#### SET EXERCISE A:
Summarize the account below of finding Welby in his stall in two sentences.

#### TEXT EXTRACT:
• • • • • • •
The following event took place in August, 2011.
      "Rod, Welby is dead in his stall!" I shouted as my husband came urgently out through the door alarmed by the sound of my voice.  "I can't believe he is dead in his stall!" I cried.
      Back to the barn I ran as Rod collected his thoughts and dressed for the trek out to the barn. 
      The crisis began on the first morning of summer vacation when I arrived in the barn to feed breakfast.  The horses greeted me with hungry whinnies while I tossed hay into each stall.  As I approached Welby’s stall, it occurred to me that I couldn't see him through the bars.  When I opened his door, I found him lying flat out on his side, completely still with eyes open staring at nothing.  Unable to comprehend what I was looking at, I entered the stall and pushed at his hind quarters with my foot.  He did not move.  That's when I took off for the house to alert Rod.
• • • • • • •
#### SET EXERCISE B:
In the records below, begin at the line that has "Task: Open the Ajustes settings icon" and stop after the line that has "Action: 6,354". Write those lines out again with "screenshot" changed to "image", leaving everything else unchanged and the picture out.

#### INPUT ROWS:
• • • • • • •
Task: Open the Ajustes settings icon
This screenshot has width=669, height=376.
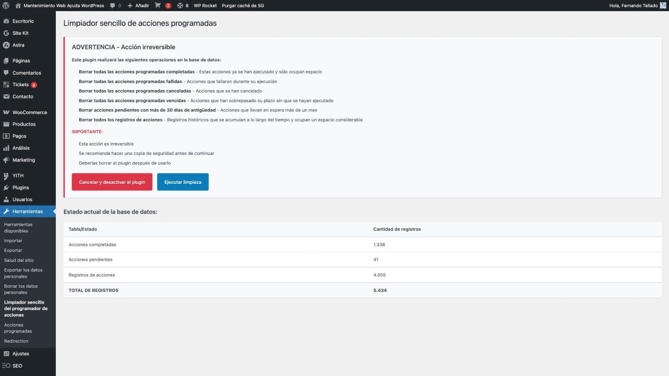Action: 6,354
• • • • • • •
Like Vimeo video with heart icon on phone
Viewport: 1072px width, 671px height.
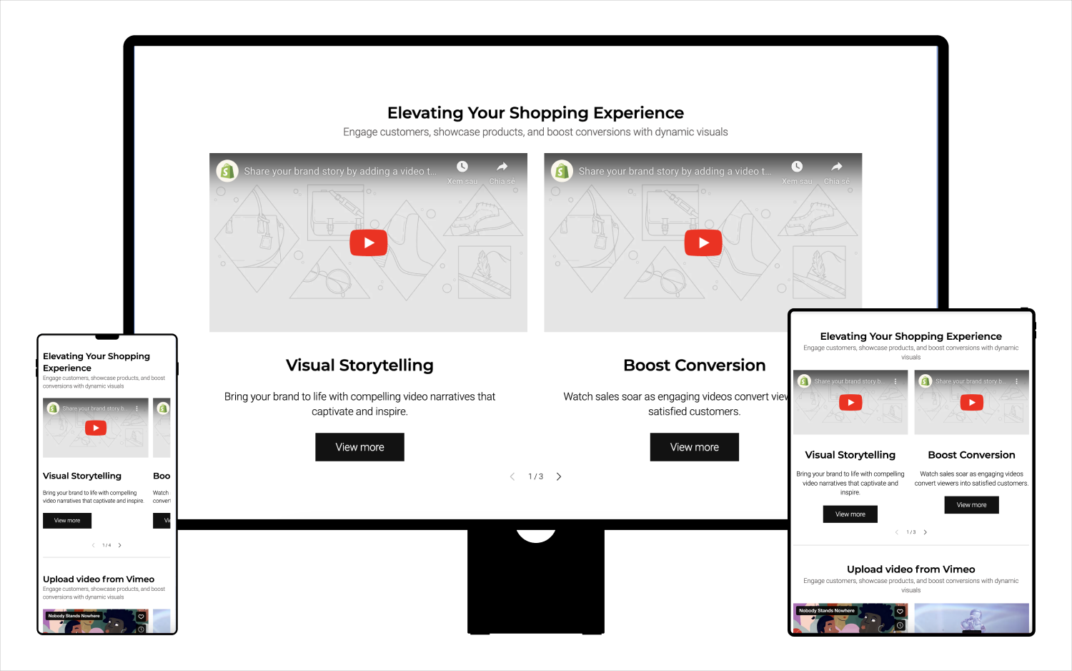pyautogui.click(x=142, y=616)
• • • • • • •
#### RESPONSE A:
On the first morning of summer vacation in August 2011, the narrator went to the barn to feed the horses and found Welby lying flat on his side in his stall, still and staring, and he did not move when pushed. The narrator ran to the house and shouted to Rod, the narrator's husband, that Welby was dead in his stall, then ran back to the barn while Rod dressed to follow.

#### RESPONSE B:
Task: Open the Ajustes settings icon
This image has width=669, height=376.
Action: 6,354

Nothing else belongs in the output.